In the text “El arte clásico de Eduardo Ramírez Villamizar” (1922–2004), Casimiro Eiger—a Polish critic who lived in Colombia—discusses Ramírez Villamizar’s abstract work as essentially self-referential because it is bound to form and to the material aspects of painting and objects. Over fifty years after the publication of this text, the notion of abstraction in Ramírez Villamizar’s work that it puts forth continues to be relevant in certain contexts. Eiger asserts that Ramírez Villamizar is an artist in pursuit of absolute truth, who through abstraction, creates pictorial spaces with no reference whatsoever beyond the sphere of art. Ramírez Villamizar is presented as a classic sculptor insofar as a conscious and rational use of materials enables him to release his work from “the creations of nature.” Eiger claims that Ramírez exercises strict control over the limits of his work, always keeping his formulation within the framework of art without “attempting to reach the transcendent vastness of the world.”

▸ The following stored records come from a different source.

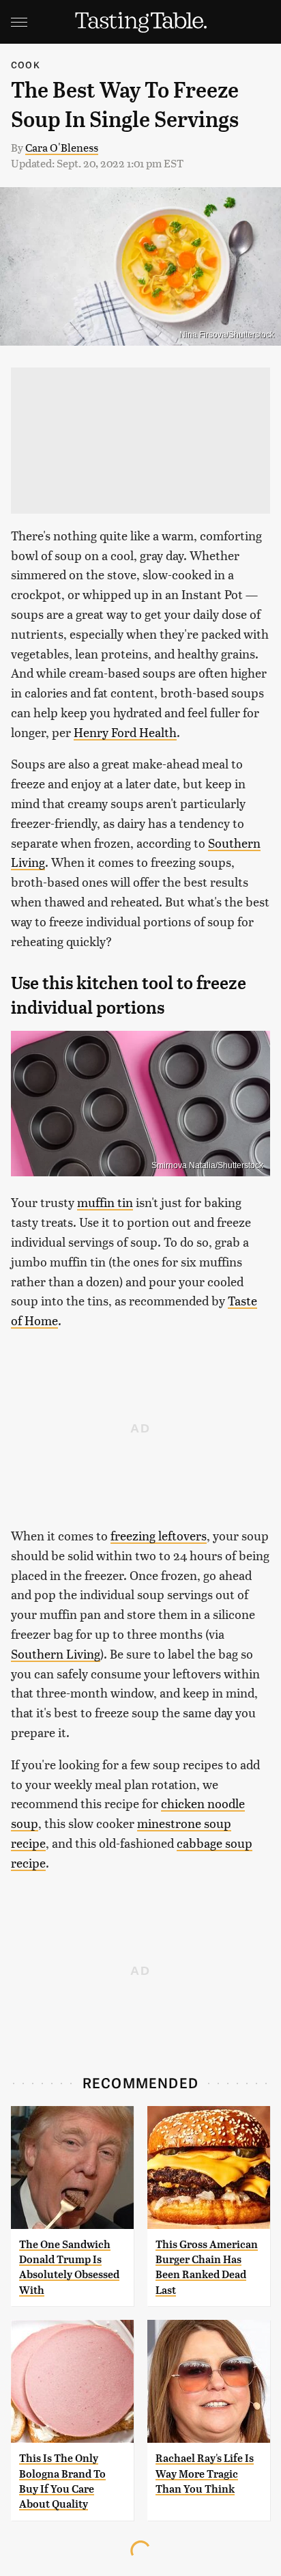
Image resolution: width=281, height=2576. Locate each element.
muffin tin (105, 1201)
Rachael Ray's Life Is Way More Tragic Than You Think (205, 2473)
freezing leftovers (158, 1535)
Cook (25, 64)
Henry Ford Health (125, 731)
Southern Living (55, 1653)
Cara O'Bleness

Eiger’s position is debatable. Texts by Ramírez Villamizar himself—among them “Homenaje a los Artífices Precolombinos” , “La Catedral y el Arzopispo”, and the interview “El sueño del orden” featured in Así Hablan los Artistas —discuss how his life and work have been directly influenced by major issues like Catholicism, Pre-Columbian art, and violence in Colombia. His strain of abstraction was always informed by the incidents, events, and even inclinations affecting the artist himself and the county as a whole.
In 1953, Ramírez Villamizar painted Copa Azul [Blue Cup], probably the first painting made in Colombia in which geometric abstraction dominates the pictorial space. The artist was a pioneer of abstraction in Colombia, as well as one of its greatest proponents. A number of texts published between 1956 and 1964—among them “El Arte Clásico de Eduardo Ramírez Villamizar” by Eiger, “Un Poder Ordenador”  by Marta Traba, and “El Arte Absoluto”  by Walter Engel—begin to define exactly the meaning of abstraction. Ramírez Villamizar’s work is central to abstraction and how it should be understood in the context of the local and international art scenes.